Problem requirements:
Scan the records below for the string "computer" and return every line where it appears.
%%
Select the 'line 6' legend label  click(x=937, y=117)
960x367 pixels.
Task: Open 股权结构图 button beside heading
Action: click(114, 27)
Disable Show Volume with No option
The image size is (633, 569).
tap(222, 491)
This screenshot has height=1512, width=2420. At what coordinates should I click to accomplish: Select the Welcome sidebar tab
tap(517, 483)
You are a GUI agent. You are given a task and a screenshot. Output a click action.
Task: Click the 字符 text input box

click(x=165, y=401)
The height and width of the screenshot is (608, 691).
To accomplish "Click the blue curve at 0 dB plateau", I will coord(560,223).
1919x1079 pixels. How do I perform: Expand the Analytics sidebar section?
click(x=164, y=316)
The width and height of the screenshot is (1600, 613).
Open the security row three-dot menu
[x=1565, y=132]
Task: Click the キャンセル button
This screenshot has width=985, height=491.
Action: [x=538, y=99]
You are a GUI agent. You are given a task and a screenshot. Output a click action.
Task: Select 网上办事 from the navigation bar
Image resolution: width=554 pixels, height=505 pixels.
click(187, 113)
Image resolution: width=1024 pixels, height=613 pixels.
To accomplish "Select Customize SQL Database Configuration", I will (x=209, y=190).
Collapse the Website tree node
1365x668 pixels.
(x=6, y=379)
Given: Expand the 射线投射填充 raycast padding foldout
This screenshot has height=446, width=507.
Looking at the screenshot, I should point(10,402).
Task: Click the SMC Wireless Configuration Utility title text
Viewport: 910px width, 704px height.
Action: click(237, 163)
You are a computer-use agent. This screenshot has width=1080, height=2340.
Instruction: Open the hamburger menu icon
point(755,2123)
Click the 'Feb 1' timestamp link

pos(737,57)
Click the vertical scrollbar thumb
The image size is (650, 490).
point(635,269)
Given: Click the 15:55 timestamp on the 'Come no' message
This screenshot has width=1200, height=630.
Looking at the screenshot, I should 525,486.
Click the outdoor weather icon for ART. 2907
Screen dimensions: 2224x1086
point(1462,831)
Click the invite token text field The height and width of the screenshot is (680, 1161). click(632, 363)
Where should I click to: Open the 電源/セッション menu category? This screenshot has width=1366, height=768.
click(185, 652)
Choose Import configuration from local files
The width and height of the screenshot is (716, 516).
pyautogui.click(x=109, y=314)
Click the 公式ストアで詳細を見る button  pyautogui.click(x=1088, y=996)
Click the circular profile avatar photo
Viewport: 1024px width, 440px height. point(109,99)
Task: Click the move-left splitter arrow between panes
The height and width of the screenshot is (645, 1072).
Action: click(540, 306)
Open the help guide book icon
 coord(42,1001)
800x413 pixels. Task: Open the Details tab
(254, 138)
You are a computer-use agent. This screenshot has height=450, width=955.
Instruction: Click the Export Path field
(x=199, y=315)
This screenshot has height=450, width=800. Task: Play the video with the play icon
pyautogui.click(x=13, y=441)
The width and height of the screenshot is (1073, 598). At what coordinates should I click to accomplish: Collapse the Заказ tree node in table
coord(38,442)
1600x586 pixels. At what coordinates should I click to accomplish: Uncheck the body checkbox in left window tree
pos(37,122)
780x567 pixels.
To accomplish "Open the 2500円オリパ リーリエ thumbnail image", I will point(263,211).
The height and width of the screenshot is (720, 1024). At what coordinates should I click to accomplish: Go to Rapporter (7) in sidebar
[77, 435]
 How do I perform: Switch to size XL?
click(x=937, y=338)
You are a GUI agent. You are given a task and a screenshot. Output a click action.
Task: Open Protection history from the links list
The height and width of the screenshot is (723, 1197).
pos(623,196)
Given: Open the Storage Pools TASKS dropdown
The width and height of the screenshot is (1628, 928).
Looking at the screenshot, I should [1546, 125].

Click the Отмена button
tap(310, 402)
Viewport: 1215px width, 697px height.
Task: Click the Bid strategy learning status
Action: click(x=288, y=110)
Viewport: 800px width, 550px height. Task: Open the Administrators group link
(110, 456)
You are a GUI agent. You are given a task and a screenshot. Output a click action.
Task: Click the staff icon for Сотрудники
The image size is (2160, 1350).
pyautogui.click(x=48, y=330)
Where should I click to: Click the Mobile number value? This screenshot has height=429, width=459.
%%
Answer:
You are a computer-use agent. This screenshot has width=1080, height=2340.
You are a computer-use agent. This screenshot has height=450, width=955.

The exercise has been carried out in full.